I do not name my hats. I started out trying to name them but when I got my ETSY store I realized no one is going to enter those names as search terms so I decided to go more generic. I usually use color, shape, and era for my hat descriptions. Once in a while I will have a client give a hat a name and that is fun and it usually sticks.
Can I come at this from a photographer/graphic designer’s point of view? Ialways encourage milliners to name their hats mainly for selfish reasons so when I am editing images from a photo shoot it is easier to say ‘Blanche’ or ‘Cairo’ rather than ‘the one with the yellow rose it may be a pillbox hat, it was on x model’s head.’
When I photograph I split each hat into it’s own named folder or album. I prefer to manage 10 albums each with 20 images rather than one album of 200. That way I can focus on one hat at a time.
Personally I tend to like short punchy names. They are also more easy for a client (and Google) to remember. It also provides an opportunity to be creative with a name. From a marketing point of view adding a name is very useful in how I layout an image and wrap text around it.

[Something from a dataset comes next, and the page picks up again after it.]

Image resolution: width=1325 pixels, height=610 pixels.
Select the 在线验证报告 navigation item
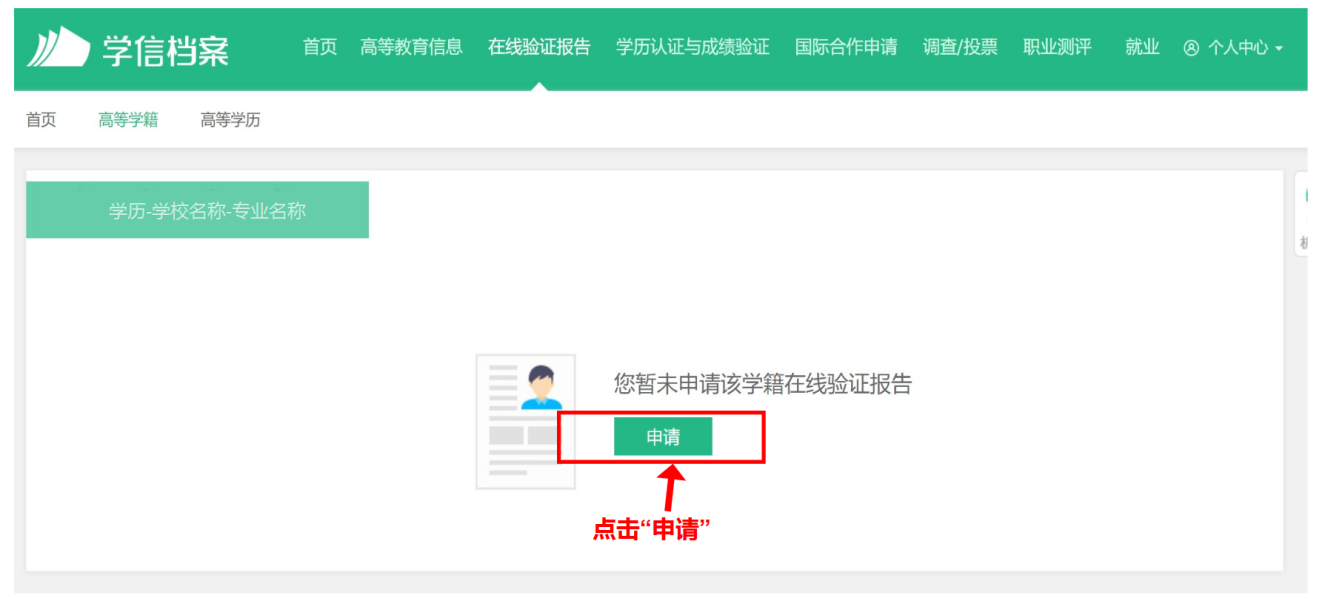click(539, 47)
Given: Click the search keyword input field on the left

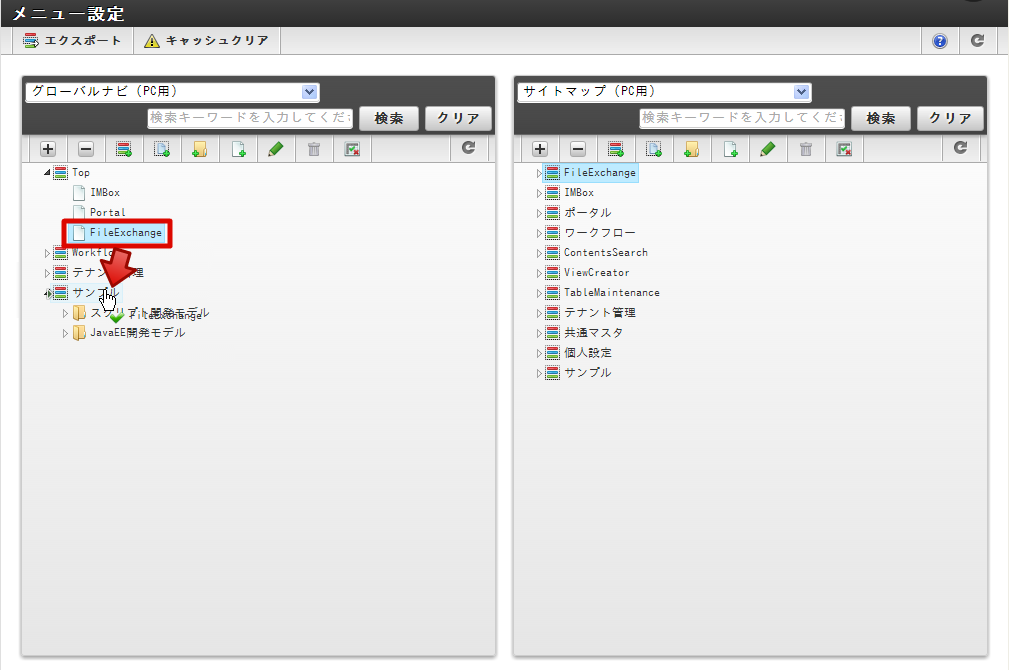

One final (promise) add is I also encourage milliners to add a couple of other things; first what is the story behind that hat, the narrative, the inspiration and secondly what is the construction methodology and materials used. I wouldn’t necessarily lay these out on an image but they give the buyer an opportunity to drill down to a deeper story about the hat that they may be about to invest in. This creates a deeper connection both with the hat and the milliner. I am doing a lot of experimenting with that at the moment in my photo design work.
I hope that helps.
I used to name my hats and fascinators after the first client who ordered that particular design. Then I started getting into trouble because friends (and even family members) would call me, upset that I hadn’t named a particular design after them. Even explaining the reasoning behind the names didn’t help. Somewhere along the line, I decided to post my designs on Etsy and then realized the names would not help in any way, as no-one searched by this category. Colors then came into play for most of my pieces but I must admit, I do miss naming them … so watch out!